Carry on the article below about Stefano Poli's 1977 Harley Ironhead bobber, starting right after its final sentence.

• **Document excerpt**:
--- START ---

Custom Motorcycle: 1977 Brat-style Harley Ironhead Bobber

If you aren’t much of a fan of import bikes, then you definitely have a few things in common with Stefano Poli of Dallas.

They don’t interest him that much either. What he does like, however, are the incredible Harley choppers that keep getting churned out over in Japan. “They’re always coming out with things that are really innovative while staying true to the traditional Harley Ironhead bobber idea,” he says. “Plus, they have an amazing love for details.”

Harley-Davidson Ironhead Bobber shift side.
Harley-Davidson Ironhead Bobber shift side.

The Japanese make mouth-watering sushi, too, which Stefano actually likes as much as their choppers. Luckily, he’s experienced all of this firsthand, since he’s traveled to Japan a few times. He even attended the Mooneyes motorcycle show last December.

While Japanese choppers are undoubtedly cool, Stefano also appreciates their Brat-style Harley bobbers. In fact, that look inspired his vision for his 1977 Ironhead, which he bought in the summer of 2013. But Stefano first needed to get acquainted with his XLCH before any inspiring could take place, seeing as it had two very important roles to fulfill: it was going to be Stefano’s first true build and his introduction to the world of older Harleys. It was the perfect bike to do so because it fit his budget.

Harley-Davidson Brat-style Ironhead Bobber.
Harley-Davidson Brat-style Ironhead Bobber.

And the best way to connect with your bike is by riding the hell out of it—and trashing the engine. Which he did. On both counts. Since no more riding was to be had, then was as good a time as any to start customizing. Stefano wouldn’t have to do it alone, either. At the time, he shared a three-bay, 700-square-foot garage with three friends, and one of them provided a lot of support. “Mitchell helped me out a lot whenever I found myself hesitating before trying something new,” Stefano says.

--- END ---

• **Provided data**:

--- START ---

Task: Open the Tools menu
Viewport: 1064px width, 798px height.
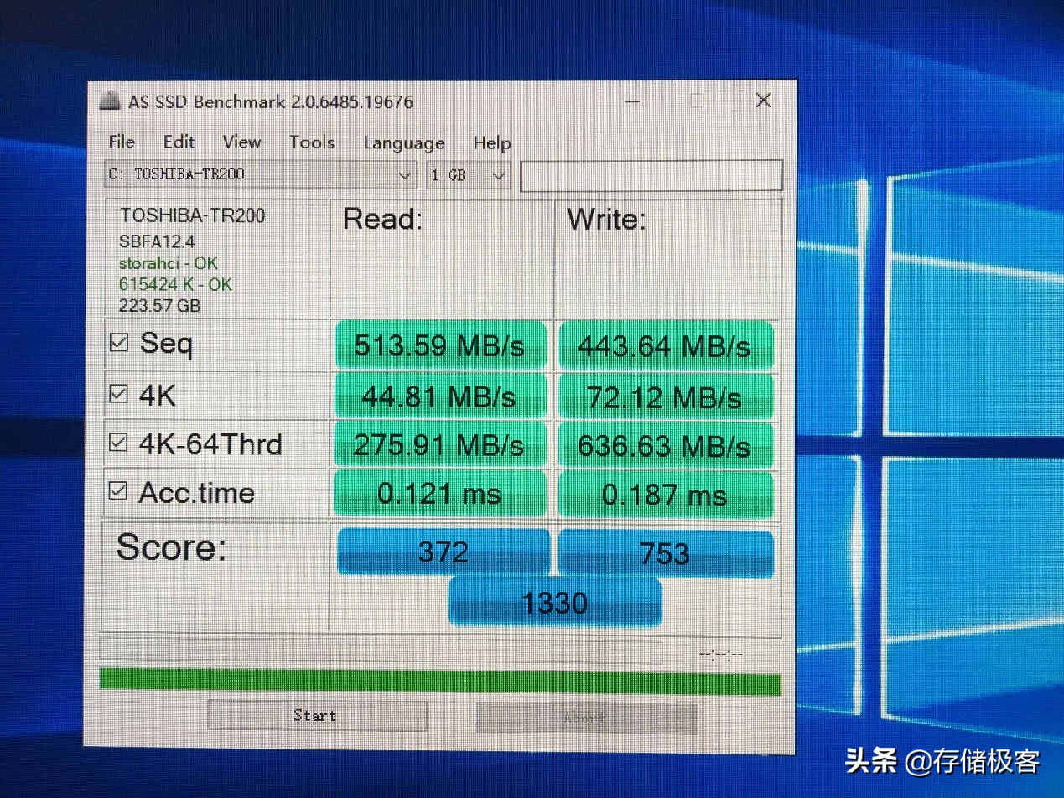Action: click(x=311, y=143)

--- END ---

• **Reply**:
There were plenty of reasons why Stefano approached the build with trepidation. He had some customizing experience, but it was all limited to installing sissybars, chopping fenders, and swapping handlebars. At least he had some grinders, cutting wheels, and a welder, in addition to, as Stefano made sure to mention, “a lot of determination.”

Stefano felt that the best way to approach it was to start from the rear section and slowly make his way to the front, a process he’s used on his later builds, a 1959 Panhead and 1960 Pan-Shovel. Keeping in mind that a distinct Brat feature is compactness, Stefano first had to fix a few problems that actually helped embellish that aesthetic.

It all began when he tried installing a narrow-ribbed fender over the back tire. Stefano soon realized, however, that no matter how narrow it may have been, it was still much too wide to fit; Stefano needed to make the bike more compact. So, he decided to shorten the struts that mount both the fender and shocks to the bike. He cut off the part that connects the bike to the fender and left the holes that are used for mounting the shocks.

Installing shorter shocks to the now-shaved struts compacted the Ironhead enough so that the narrow-ribbed fender could now almost fit. Stefano just needed to cut it down to size and fab some bungs so he could anchor the fender to the frame and seat. Now about half of the fender slides under the seat or, in Stefano’s words, the seat “now rolls over the fender.” He stresses, however, that this didn’t alter the distance of the rear wheel from the front sprocket.

Harley-Davidson Ironhead Bobber vintage rear brake.
Harley-Davidson Ironhead Bobber vintage rear brake.

That was pretty much it for the rear section, except he might try installing an XR-style loop hardtail later on. While in the bike’s midsection, Stefano went through a couple of oil bags and gas tanks. For the latter, he finally settled on a Frisco Wassell-styled piece. However, he wanted to install it closer to the seat. He cut off the stock mounting bracket and welded two threaded bungs on the frame backbone, which he then used to install the tank.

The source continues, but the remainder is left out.